* **What is needed**
Only the pictures are to be omitted; everything else in the listing must be reproduced exactly.

* **Exercise input**
+===+

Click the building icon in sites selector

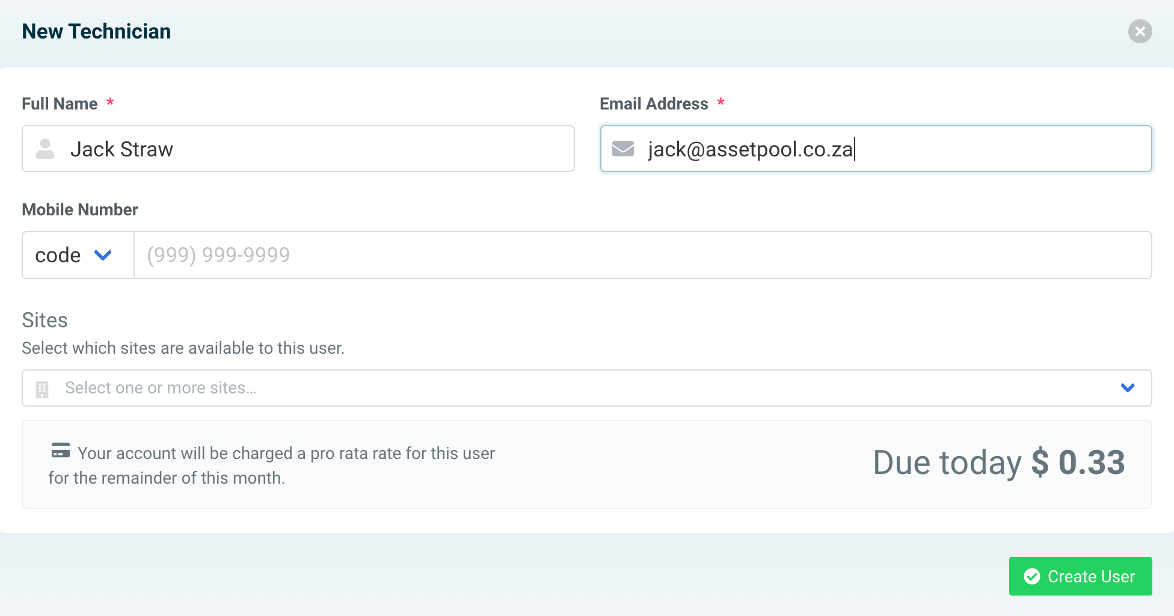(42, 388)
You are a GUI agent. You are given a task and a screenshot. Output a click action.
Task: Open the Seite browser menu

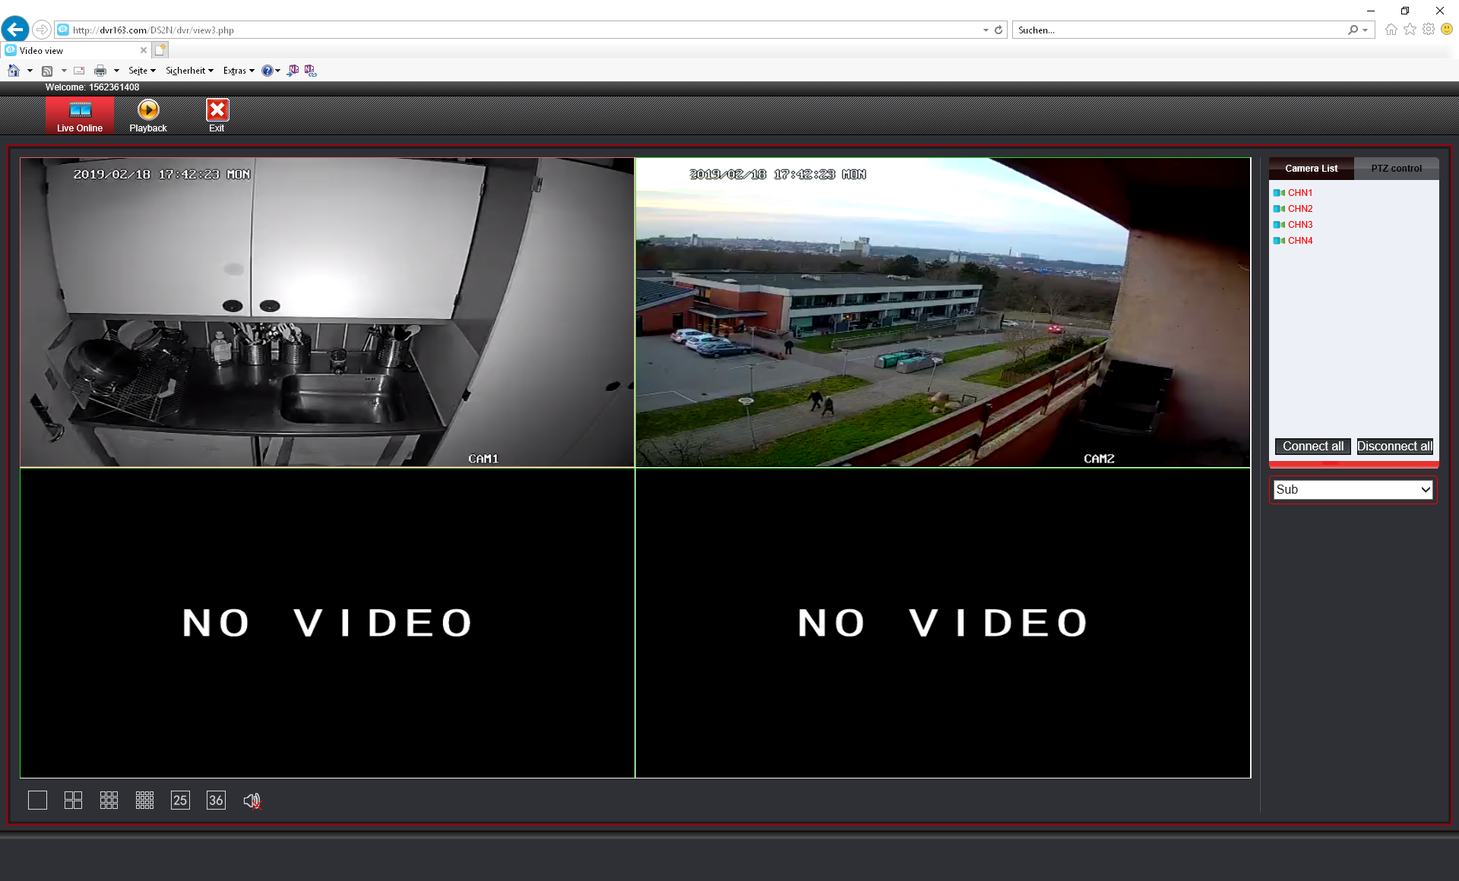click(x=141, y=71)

+===+

* **Answer to this exercise**
Click the building icon in sites selector

(42, 388)
You are a GUI agent. You are given a task and a screenshot. Output a click action.
Task: Open the Seite browser menu

click(x=141, y=71)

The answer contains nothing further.